As I begin this extremely touchy and delicate subject, some preface is needed before we dive into it. While I agree with the teachings of the Church on this, it’s still an issue I wrestle with because of personal connections. I'm a person who has homosexual relatives and friends. I do not come from a perspective of "damn homosexuals!", unlike many misguided "Christians". I harbor no ill feelings towards those with homosexual attractions. I wish joy and happiness to those I care about, no matter their orientation. After all, Jesus came that we “might have life and have it more abundantly.” (John 10:10) Again, this blog is to present Catholicism’s teachings on different topics with some of my own reflections.
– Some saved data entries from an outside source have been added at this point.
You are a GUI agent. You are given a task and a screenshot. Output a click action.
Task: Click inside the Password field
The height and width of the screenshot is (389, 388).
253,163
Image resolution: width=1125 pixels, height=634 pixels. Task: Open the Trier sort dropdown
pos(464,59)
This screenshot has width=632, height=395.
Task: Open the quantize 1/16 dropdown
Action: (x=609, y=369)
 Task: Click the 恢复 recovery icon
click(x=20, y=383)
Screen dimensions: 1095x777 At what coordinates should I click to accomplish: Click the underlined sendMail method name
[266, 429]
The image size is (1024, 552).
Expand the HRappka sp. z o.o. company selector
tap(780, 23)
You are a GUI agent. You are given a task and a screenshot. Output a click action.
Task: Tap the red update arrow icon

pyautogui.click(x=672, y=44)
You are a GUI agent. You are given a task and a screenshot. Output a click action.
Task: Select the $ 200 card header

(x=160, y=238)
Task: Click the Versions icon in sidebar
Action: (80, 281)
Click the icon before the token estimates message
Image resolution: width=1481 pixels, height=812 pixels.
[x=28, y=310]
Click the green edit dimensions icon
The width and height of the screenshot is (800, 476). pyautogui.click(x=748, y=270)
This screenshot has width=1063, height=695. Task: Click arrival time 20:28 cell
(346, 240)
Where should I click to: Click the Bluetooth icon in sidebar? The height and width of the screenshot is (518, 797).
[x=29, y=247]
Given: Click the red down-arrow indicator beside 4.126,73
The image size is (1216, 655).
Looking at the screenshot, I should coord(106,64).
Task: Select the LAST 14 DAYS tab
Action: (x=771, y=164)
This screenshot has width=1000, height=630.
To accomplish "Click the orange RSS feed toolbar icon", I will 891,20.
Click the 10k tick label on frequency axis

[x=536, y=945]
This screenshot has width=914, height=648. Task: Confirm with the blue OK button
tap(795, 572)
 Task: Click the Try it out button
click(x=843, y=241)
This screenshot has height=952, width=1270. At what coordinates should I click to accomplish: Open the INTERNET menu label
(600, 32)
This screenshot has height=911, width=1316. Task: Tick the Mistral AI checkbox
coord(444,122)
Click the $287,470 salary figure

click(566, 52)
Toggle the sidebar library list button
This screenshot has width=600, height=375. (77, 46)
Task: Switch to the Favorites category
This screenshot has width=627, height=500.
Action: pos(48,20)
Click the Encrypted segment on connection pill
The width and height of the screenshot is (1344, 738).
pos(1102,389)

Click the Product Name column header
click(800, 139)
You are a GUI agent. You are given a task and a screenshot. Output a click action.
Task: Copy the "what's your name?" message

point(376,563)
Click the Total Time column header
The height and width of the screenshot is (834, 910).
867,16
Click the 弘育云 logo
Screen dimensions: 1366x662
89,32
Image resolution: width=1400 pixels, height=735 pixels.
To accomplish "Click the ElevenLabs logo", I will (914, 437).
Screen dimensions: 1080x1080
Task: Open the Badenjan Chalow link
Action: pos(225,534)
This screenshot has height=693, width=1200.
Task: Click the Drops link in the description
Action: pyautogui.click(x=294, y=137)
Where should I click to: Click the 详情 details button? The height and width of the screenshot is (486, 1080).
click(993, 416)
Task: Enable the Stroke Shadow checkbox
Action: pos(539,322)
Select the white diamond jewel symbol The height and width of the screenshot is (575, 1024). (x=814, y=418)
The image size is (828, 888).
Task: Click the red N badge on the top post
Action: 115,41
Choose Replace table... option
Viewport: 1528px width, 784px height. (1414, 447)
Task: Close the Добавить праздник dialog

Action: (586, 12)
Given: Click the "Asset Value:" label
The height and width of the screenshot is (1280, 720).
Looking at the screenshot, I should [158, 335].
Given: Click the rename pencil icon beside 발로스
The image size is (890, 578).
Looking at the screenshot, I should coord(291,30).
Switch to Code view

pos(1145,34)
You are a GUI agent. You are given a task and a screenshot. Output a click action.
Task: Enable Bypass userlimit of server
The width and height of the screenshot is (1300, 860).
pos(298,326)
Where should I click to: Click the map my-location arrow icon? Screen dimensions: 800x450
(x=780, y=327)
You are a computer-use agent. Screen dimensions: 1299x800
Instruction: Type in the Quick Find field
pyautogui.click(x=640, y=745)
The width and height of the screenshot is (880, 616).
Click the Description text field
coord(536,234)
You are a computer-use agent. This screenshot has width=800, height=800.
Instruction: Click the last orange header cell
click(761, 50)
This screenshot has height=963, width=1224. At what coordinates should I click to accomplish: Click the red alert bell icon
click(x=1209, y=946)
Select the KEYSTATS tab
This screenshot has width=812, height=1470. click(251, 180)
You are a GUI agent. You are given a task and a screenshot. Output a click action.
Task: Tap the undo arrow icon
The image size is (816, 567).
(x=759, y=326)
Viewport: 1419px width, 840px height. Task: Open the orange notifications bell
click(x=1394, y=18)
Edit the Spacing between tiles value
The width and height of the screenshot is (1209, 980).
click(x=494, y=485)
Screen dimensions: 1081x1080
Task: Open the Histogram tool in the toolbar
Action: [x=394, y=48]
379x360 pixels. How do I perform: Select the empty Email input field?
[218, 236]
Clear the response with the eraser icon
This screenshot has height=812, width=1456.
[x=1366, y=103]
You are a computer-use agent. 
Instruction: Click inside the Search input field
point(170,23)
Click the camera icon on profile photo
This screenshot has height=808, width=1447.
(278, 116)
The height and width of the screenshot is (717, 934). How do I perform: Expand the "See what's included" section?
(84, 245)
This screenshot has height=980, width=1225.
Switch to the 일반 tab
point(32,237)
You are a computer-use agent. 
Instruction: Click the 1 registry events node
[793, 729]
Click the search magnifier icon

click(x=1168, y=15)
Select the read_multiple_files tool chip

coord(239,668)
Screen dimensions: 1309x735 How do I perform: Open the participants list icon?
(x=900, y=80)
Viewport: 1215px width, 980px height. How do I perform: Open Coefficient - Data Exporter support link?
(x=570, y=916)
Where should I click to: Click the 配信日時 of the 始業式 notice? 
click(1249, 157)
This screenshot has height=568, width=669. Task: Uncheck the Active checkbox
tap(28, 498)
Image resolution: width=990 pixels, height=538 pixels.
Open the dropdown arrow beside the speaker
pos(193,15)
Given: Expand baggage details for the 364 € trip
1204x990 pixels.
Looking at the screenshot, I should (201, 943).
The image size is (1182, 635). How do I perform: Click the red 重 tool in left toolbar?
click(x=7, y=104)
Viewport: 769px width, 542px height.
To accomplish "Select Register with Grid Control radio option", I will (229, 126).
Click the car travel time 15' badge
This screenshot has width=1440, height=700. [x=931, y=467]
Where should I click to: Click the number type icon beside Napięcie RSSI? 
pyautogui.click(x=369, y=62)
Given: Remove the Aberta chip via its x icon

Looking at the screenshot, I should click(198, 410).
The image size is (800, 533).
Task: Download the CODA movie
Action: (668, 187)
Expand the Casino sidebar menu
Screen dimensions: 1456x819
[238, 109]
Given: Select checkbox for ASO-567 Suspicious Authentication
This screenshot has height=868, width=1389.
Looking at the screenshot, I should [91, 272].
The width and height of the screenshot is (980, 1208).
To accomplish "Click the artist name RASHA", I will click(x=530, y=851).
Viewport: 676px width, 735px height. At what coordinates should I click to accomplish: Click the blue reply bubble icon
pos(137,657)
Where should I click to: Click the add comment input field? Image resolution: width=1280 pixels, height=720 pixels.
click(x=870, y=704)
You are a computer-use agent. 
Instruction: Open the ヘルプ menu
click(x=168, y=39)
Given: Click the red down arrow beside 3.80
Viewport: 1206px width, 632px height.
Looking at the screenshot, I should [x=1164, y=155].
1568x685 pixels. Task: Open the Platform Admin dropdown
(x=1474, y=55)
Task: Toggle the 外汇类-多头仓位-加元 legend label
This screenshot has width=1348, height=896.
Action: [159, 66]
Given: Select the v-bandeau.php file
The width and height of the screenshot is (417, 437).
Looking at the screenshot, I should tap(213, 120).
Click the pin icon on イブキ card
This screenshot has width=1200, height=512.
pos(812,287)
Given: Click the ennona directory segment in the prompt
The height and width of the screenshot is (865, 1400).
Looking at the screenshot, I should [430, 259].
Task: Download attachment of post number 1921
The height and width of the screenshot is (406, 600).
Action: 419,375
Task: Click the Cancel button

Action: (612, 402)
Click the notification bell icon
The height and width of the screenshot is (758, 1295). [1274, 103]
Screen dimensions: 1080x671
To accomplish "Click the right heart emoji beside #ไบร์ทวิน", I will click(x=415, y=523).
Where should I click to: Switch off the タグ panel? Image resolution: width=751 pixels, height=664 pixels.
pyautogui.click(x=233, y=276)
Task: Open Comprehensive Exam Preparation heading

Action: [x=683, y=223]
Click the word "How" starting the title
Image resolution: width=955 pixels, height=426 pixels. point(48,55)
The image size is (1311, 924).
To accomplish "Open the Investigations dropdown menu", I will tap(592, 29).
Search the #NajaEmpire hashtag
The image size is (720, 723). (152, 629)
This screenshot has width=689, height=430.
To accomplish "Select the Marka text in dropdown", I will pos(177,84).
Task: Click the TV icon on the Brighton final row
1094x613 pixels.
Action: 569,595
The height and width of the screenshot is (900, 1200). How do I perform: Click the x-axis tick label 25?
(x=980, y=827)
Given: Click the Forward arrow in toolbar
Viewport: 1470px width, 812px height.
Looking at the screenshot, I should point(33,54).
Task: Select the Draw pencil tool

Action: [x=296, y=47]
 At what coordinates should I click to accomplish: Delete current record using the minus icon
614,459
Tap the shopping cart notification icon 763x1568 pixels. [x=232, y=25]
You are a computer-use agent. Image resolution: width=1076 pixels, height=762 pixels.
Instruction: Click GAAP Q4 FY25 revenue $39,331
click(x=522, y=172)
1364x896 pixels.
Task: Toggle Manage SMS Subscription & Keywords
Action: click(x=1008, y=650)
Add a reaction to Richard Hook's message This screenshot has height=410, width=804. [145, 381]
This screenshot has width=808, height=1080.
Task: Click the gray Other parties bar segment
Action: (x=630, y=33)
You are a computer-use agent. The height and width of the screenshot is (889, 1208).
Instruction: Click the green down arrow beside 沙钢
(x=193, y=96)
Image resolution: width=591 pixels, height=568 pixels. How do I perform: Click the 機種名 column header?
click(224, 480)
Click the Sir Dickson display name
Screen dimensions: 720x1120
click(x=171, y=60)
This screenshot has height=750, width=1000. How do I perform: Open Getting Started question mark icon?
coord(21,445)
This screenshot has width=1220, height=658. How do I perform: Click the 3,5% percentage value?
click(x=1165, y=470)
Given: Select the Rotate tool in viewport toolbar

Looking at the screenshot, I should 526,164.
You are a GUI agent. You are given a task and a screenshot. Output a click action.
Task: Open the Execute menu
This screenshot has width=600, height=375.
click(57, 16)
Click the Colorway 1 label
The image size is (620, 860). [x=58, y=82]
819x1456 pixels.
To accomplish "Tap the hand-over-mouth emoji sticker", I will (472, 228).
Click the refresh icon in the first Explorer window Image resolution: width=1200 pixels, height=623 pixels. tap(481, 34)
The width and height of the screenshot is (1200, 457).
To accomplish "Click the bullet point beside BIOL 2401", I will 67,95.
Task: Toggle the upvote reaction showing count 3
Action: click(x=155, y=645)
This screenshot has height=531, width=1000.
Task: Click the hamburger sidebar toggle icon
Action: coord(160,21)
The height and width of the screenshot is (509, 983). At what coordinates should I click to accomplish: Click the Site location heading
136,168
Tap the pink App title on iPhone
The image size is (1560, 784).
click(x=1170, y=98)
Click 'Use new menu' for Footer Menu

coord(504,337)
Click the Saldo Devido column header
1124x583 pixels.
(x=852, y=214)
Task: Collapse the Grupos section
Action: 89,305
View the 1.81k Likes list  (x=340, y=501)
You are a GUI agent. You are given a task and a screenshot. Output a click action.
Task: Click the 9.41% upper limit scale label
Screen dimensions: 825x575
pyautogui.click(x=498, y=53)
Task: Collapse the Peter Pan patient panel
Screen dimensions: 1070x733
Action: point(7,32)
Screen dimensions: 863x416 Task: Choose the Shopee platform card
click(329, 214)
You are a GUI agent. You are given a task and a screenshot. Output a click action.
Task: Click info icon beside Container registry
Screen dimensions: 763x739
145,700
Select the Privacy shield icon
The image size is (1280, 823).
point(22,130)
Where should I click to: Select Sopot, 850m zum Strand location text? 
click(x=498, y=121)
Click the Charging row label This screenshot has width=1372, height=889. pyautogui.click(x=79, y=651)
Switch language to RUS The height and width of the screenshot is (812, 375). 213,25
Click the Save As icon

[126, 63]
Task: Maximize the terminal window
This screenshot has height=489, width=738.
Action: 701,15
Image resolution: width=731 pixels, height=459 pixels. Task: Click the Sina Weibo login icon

The issue of homosexuality has taken center stage in recent months in our world, primarily due to the results of bullying and also because of its prominence politically as states debate the issue of homosexual marriage. All the attention has Christians struggling with the issue as well, and the responses from various denominations has been varying. For example, the Episcopal Church allows same sex marriages, while others, like Catholicism, have remained firm in their position and will not waver.
The Church is quite staunch on this issue primarily because of its stance on marriage and sexuality in general. Thanks to Blessed John Paul II’s work on the Theology of the Body, teachings on sexuality within the context of the Church were clarified. My previous post on pro-life is an example of the clarity provided, and I will be referring back to it.
Homosexuality still remains a sin in the Church. However, the teachings of the Church through the Catechism provide clarification on some things. First, the Church admits, “[homosexuality’s] psychological genesis remains largely unexplained,” (CCC 2357). Second, the Church differentiates between homosexual attraction and homosexual acts. Much like heterosexual attraction, homosexual attraction in itself is not sinful. The Church teaches that this “constitutes for most of them a trial,” (CCC 2358). Sin enters either through lust or acting upon said attractions. Outside of marriage, this is sinful whether homosexual or heterosexual.
Why is it a sin though? It largely comes down to the Church’s definition of marriage, specifically procreation. Homosexual acts cannot create new life; it is impossible. This is also why the Church does not allow same sex marriage. Referring to Genesis, the Catechism teaches that homosexual acts are “contrary to natural law,” (CCC 2357). God created man and woman, and from an anatomical standpoint, they are complementary, like puzzle pieces that are meant to go together.
Look at Genesis 2. God creates Adam, and wants to create a “suitable partner” for him (2:18). God creates the animals, but they do not suffice. Note Adam’s response once God creates Eve from his rib in Gen. 2:23:
“This one, at last, is bone of my bones and flesh of my flesh. This one shall be called ‘woman,’ for out of ‘her man’ this one has been taken.”
God made Adam a suitable partner, a woman! Immediately Adam recognizes this compatibility because of how she was made; there is no hesitation. Adam does not say, “Well, I suppose this will work.” No, instead he positively bursts out “YES!”
With all this said, how should homosexuals respond? Like all of us, they are called to chastity. The Catechism teaches that “by the virtues of self-mastery that teach them inner freedom, at times by the support of disinterested friendship, by prayer and sacramental grace, they can and should gradually and resolutely approach Christian perfection,” (CCC 2359). That’s a tough pill for many to swallow, as it basically says that homosexuals should not have any romantic relations. In this sense, their vocation becomes the same as a single person’s (this is where I still struggle).